И когда стоит вопрос о конце, я об одном прошу вас, граждане судьи: дайте мне возможность, умирая естественной смертью, в те годы, которые мне еще осталось жить, дайте мне возможность любой работой, в любом месте хоть сколько-нибудь загладить те преступления, которые я совершил перед страной, перед рабочим классом.
Правильно вчера говорил государственный обвинитель: страна наша сильна, могуча; своими гнусными преступлениями мы не могли повлиять ни на йоту на победоносный ход революции в нашей стране. И вот в этом свете, на этом фоне, я прошу вас дать мне возможность, сколько у меня хватит сил, хоть сколько-нибудь загладить все свои преступления, искупить свои преступления. Вот почему я прошу оказать мне снисхождение. Вот почему я прошу сохранить мою жизнь.

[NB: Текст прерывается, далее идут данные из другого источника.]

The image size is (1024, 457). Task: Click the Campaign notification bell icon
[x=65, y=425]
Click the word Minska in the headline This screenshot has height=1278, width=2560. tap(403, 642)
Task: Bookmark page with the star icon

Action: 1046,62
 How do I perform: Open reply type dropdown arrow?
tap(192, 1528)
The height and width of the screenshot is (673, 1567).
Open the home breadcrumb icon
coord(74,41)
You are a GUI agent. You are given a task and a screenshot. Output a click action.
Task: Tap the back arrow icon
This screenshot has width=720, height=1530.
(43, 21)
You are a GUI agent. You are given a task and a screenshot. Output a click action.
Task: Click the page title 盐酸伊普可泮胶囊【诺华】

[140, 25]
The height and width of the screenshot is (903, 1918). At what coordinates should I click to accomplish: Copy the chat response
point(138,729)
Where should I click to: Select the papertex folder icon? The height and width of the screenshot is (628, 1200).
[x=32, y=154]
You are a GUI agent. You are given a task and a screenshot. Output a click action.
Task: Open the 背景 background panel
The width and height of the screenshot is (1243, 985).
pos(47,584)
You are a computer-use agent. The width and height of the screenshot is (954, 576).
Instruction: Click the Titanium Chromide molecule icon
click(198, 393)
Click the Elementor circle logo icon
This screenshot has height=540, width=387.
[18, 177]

ПОСЛЕДНЕЕ СЛОВО ПОДСУДИМОГО ДРОБНИСА
Вчера государственный обвинитель с исчерпывающей полнотой дал оценку всем моим тягчайшим преступлениям. И вот я — рабочий, сапожник, с 15 лет ставший активным революционером, членом партии, прошедший через 6-летний срок царской тюрьмы, переживший 3 расстрела, оказался в качестве тяжкого преступника, изменника своей родине на скамье подсудимых.
Воспитанный и вскормленный своим рабочим классом, я стал против этого класса, как самый злейший враг и предатель его. Я нагромождал одно преступление за другим и расчищал путь Троцкому, который предавал и продавал оптом и в розницу социалистическую страну, рабочий класс, форсируя кровопролитную войну.
Все это произошло потому, что я долгие годы продолжал жить в затхлом, вонючем, смрадном, зловонном троцкистском подпольи.
Я дышал этим отравленным воздухом, и даже тогда, когда я вот, например, уехал в Среднюю Азию, уклонился от активной деятельности, у меня не хватило достаточно стойкости и воли, чтобы окончательно порвать. По первому зову запасного центра я перебрасываюсь в качестве подкрепления в Западную Сибирь для того, чтобы творить гнусные, омерзительные преступления, не отдавая себе ясного отчета, во имя чего.
Ослепленный, я творил эти мерзости и гнусности на стройке, где я работал. Я видел энтузиазм и преданность рабочих, это меня вовлекало, а темная сила отвлекала.
Арест и тюрьма были тем чистилищем, которое дало мне возможность окончательно вымести, выпотрошить из себя всю эту гнусь. Я это делал со всей решительностью, со всей твердостью и последовательностью.
Государственный обвинитель вчера справедливо выражал сомнение. Я прошу мне верить, что я очистился и вымел из всех закоулков своего сознания этот гнилой смрадный троцкизм, я беспощадно с ним расправился. Следственные власти могут подтвердить, что я иногда поторапливал в этом отношении, не давая себе передышки для того, чтобы окончательно, бесповоротно и в конец с этим разделаться.
Мне 46 лет. Незадолго до моего ареста исполнилось 30 лет моего пребывания в рядах партии. Я стал отверженным, проклятым сыном трудящихся масс. Суд вынесет мне приговор. Как бы суров он ни был, я его приму, как должное и заслуженное. Но если, граждане судьи, у вас найдется хоть малейшая возможность дать мне умереть не позорной смертью, а пройдя все тяжкие испытания, вернуть меня в ряды того класса, из которого я вышел, — я буду почитать для себя великой и священной обязанностью оправдать полностью и целиком этот дар трудового народа и служить ему до самой своей кончины.
ПОСЛЕДНЕЕ СЛОВО ПОДСУДИМОГО МУРАЛОВА
Я отказался от защитника, я отказался от защиты, потому что я привык защищаться годным оружием и нападать. У меня нет годного оружия, чтобы защищаться.